L01 原発性気管虚脱
- 気管の病気
病態と定義
気管虚脱とは「気管が背腹方向に異常につぶれやすい状態」と定義される1。気管虚脱の発生部位は頸部気管、胸郭前口部気管、胸部気管に分けられ(図1)、気管虚脱は発生部位と呼吸相によって動的頸部気管虚脱(Dynamic Cervical Tracheal Collapse:DCTC)(34項目参照)、原発性気管虚脱(Primary Tracheal Collapse:PTC)、気管・気管支軟化症(Tracheobronchomalacia:TBM)(35項目参照)の3つのタイプに分類される2。PTC罹患犬の気管軟骨では正常犬に比べ軟骨細胞、グルコサミノグリカンなどの軟骨基質が減少していることが確認されており3、呼吸相に関わらず気管軟骨輪自体が扁平化する。気管断面の形状によりグレードⅠ〜Ⅳに分類される4 (図2)。重度PTCでは両相性ストライダー、チアノーゼなど呼吸困難を呈し、気管内ステント留置や気管外プロテーゼを用いた外科的矯正術などの積極的な治療が必要となる5-7。
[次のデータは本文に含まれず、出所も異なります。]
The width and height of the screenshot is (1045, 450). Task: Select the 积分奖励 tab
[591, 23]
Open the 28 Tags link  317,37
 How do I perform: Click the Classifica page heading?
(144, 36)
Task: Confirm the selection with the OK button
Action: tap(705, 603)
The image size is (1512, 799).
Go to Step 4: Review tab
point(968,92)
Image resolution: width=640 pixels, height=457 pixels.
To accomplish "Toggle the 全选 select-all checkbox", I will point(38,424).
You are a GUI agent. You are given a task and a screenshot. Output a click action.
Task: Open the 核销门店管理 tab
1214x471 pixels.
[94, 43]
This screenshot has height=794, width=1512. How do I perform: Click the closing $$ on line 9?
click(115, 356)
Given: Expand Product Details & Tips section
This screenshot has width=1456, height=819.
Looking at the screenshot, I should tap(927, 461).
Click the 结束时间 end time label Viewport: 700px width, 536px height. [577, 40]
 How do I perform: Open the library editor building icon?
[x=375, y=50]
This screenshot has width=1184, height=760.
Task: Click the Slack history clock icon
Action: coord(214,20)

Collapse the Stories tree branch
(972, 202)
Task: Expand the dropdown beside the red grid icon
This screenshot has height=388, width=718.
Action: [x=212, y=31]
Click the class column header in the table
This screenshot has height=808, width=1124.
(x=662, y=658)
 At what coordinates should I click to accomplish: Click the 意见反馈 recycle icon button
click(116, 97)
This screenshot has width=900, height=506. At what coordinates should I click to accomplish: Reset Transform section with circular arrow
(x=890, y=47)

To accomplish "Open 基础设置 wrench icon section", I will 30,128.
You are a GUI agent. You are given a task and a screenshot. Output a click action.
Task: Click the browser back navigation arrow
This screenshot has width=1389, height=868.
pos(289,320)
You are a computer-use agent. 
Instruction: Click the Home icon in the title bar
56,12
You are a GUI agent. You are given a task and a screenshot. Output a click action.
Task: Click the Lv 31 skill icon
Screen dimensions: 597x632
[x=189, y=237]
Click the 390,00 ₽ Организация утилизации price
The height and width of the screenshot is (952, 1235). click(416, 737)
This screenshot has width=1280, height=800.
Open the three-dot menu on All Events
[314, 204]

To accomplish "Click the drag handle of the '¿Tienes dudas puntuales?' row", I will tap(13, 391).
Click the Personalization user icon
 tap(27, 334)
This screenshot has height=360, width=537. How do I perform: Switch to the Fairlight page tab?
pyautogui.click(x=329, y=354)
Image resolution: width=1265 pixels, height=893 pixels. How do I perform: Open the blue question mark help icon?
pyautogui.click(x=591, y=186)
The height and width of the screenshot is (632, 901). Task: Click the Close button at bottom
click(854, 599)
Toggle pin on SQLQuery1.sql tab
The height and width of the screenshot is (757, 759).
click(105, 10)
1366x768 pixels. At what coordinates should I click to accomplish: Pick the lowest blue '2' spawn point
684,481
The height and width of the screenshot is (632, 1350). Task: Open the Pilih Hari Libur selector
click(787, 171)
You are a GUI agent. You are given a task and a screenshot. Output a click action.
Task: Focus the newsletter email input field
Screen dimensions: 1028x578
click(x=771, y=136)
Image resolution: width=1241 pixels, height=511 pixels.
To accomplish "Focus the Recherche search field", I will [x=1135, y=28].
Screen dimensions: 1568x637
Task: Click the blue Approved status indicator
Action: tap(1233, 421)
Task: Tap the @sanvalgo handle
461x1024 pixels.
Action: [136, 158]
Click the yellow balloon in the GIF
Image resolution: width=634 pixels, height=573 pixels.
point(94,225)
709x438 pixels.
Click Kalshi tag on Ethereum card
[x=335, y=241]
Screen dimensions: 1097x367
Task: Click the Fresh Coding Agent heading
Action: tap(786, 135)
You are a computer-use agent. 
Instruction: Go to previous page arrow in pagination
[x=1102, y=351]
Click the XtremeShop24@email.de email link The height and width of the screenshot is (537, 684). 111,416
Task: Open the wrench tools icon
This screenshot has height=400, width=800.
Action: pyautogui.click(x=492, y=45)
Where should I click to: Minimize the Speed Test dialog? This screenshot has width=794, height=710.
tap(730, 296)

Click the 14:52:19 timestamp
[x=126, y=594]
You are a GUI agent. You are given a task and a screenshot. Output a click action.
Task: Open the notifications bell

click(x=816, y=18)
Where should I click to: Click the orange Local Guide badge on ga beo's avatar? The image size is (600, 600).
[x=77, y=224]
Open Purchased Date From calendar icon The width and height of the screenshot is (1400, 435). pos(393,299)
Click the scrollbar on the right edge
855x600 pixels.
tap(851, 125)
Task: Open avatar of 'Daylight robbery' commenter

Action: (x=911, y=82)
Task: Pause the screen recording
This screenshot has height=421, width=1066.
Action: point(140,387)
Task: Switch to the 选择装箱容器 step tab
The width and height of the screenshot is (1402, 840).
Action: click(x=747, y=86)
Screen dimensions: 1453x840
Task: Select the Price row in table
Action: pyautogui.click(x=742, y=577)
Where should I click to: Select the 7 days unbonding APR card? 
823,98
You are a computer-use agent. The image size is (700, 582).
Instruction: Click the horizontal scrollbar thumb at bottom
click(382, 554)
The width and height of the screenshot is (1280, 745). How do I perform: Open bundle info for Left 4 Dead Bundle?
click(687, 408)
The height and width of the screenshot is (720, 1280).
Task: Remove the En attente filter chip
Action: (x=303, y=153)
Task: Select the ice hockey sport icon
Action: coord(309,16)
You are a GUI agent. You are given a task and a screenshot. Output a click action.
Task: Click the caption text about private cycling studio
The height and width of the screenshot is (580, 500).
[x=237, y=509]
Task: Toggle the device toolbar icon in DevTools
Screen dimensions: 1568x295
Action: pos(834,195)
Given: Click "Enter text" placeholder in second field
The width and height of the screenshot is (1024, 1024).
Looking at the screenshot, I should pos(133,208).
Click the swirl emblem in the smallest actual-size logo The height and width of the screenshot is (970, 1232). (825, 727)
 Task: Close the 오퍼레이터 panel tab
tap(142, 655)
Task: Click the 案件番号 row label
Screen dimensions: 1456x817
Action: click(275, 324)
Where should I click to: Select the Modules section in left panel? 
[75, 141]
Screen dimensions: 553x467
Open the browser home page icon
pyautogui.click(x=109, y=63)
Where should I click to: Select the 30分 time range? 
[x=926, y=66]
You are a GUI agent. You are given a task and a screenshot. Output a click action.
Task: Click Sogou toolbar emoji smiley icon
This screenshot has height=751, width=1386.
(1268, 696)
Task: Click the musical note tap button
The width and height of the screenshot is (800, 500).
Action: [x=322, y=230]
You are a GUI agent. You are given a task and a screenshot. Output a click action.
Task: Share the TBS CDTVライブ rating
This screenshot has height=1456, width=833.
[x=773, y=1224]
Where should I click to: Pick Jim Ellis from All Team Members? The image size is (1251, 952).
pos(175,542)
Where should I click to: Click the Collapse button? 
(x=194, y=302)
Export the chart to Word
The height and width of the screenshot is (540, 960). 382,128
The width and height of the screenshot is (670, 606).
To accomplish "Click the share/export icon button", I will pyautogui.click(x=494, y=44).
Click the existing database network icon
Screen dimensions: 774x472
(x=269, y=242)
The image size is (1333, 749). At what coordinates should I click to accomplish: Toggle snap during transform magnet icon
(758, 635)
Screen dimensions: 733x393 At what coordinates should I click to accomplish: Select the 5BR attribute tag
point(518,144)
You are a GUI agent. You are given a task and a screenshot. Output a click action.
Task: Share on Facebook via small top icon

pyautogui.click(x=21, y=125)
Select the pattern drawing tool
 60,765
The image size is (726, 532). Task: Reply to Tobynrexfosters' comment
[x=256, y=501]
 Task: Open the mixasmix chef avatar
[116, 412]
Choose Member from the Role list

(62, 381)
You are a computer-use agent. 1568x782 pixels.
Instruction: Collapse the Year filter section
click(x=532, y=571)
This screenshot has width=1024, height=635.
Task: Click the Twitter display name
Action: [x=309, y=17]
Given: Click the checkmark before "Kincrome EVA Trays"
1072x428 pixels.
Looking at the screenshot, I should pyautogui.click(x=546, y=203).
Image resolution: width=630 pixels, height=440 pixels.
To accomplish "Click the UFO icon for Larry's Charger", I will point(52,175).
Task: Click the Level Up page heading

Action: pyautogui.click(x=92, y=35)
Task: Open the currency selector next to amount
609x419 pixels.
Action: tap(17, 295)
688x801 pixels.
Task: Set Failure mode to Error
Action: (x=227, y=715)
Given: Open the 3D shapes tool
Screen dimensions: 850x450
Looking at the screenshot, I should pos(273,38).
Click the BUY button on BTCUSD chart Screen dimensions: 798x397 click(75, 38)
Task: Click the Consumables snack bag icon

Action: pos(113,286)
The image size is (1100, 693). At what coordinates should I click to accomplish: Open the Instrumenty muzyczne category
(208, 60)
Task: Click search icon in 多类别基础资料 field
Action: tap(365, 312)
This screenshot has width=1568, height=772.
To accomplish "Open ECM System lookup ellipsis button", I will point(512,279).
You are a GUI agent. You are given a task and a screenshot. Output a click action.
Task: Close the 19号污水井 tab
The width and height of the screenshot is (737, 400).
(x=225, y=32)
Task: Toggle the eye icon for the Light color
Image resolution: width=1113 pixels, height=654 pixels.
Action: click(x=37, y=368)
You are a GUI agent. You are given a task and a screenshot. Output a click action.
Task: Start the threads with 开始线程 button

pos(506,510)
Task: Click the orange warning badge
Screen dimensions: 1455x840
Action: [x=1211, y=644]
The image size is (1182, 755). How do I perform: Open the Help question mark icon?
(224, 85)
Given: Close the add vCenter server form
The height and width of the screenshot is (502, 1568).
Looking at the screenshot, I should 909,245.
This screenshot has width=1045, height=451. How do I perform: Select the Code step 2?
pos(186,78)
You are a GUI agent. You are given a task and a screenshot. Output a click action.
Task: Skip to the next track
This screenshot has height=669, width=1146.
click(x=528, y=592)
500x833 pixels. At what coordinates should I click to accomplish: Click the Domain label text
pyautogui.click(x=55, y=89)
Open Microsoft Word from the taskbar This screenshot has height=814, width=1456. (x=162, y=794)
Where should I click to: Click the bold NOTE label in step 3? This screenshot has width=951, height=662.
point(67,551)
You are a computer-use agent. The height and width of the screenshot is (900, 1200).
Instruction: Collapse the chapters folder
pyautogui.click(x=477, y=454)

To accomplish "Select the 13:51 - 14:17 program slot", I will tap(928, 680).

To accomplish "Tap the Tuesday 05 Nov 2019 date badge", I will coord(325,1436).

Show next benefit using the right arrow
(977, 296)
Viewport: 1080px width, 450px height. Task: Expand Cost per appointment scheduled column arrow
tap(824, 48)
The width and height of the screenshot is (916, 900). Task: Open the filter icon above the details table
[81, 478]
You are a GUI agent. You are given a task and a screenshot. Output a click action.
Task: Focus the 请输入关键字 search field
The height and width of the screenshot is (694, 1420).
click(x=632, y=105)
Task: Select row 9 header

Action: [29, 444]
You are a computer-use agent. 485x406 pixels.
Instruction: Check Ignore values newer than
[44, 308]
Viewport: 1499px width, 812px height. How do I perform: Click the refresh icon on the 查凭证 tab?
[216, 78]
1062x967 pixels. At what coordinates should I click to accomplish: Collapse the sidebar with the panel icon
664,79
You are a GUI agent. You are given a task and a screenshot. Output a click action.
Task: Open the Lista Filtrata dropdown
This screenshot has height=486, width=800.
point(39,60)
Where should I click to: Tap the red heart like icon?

図1 気管の3区分。通常気管は胸腔外気管と胸腔内気管の2つに分けられるが、気管虚脱を理解するうえでは頸部気管と胸部気管、その移行部である胸郭前口部気管の3つの部位にわけて考える
図2 気管虚脱のグレード分類。文献4より引用。グレードⅠでは膜性壁の陥入により25%までの管腔径消失;グレードⅡでは膜性壁が広くなり、50%まで管腔径消失;グレードⅢは気管軟骨輪が扁平化し気管縁が触知できるほどになり、75%の管腔径消失;グレードⅣは完全虚脱を意味し、気管は完全に扁平化して膜性壁が気管腹側壁に接する。